Assessing Normality in Data

Anderson-Darling Test

To implement the Anderson-Darling test for normality, you’ll need the nortest package:

# Install and load package
install.packages("nortest")
library(nortest)

# Generate data and run test
set.seed(1234)
NormDat <- rnorm(100)
ad.test(NormDat)

Shapiro-Wilk Test

This test is built into R and does not require additional packages:

# Generate data and run test
set.seed(1234)
NormDat <- rnorm(100)

shapiro.test(NormDat)

Example Output:

Shapiro-Wilk normality test

data:  NormDat
W = 0.9864, p-value = 0.4003

Since the p-value is above 0.05, we fail to reject the null hypothesis and treat the data as normally distributed.


Graphical Methods for Normality

Histogram

A quick way to check for normality is using a histogram.

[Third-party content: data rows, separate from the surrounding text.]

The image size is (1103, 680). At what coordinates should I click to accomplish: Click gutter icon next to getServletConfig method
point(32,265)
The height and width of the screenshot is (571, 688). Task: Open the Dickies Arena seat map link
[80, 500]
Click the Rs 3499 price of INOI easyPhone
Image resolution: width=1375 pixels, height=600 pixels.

A roughly bell-shaped curve suggests normality:

hist(NormDat)

Q-Q Plot

Quantile-Quantile (Q-Q) plots visually compare data to a normal distribution:

qqnorm(NormDat)
qqline(NormDat)

If the data points follow the straight line, normality is plausible.


Transforming the Data

If your data are not normally distributed, especially if positively skewed, a log transformation can help:

set.seed(1919)
X <- rexp(30, rate = 0.50)

# Before transformation
shapiro.test(X)

# After log transformation
shapiro.test(log(X))

The transformation often brings p-values above 0.05, suggesting that the transformed data are normally distributed.


Outliers and Normality

Outliers can distort the results of normality tests:

  • Boxplots can help detect them visually.
  • Formal tests like Grubbs’ test (covered later) assess statistical outliers.

Summary Slide: Shapiro-Wilk Example

x <- rnorm(40)
shapiro.test(x)

Output:

Shapiro-Wilk normality test

data:  x
W = 0.9601, p-value = 0.1689

Since p > 0.01, we again fail to reject the null hypothesis: the data appear normal.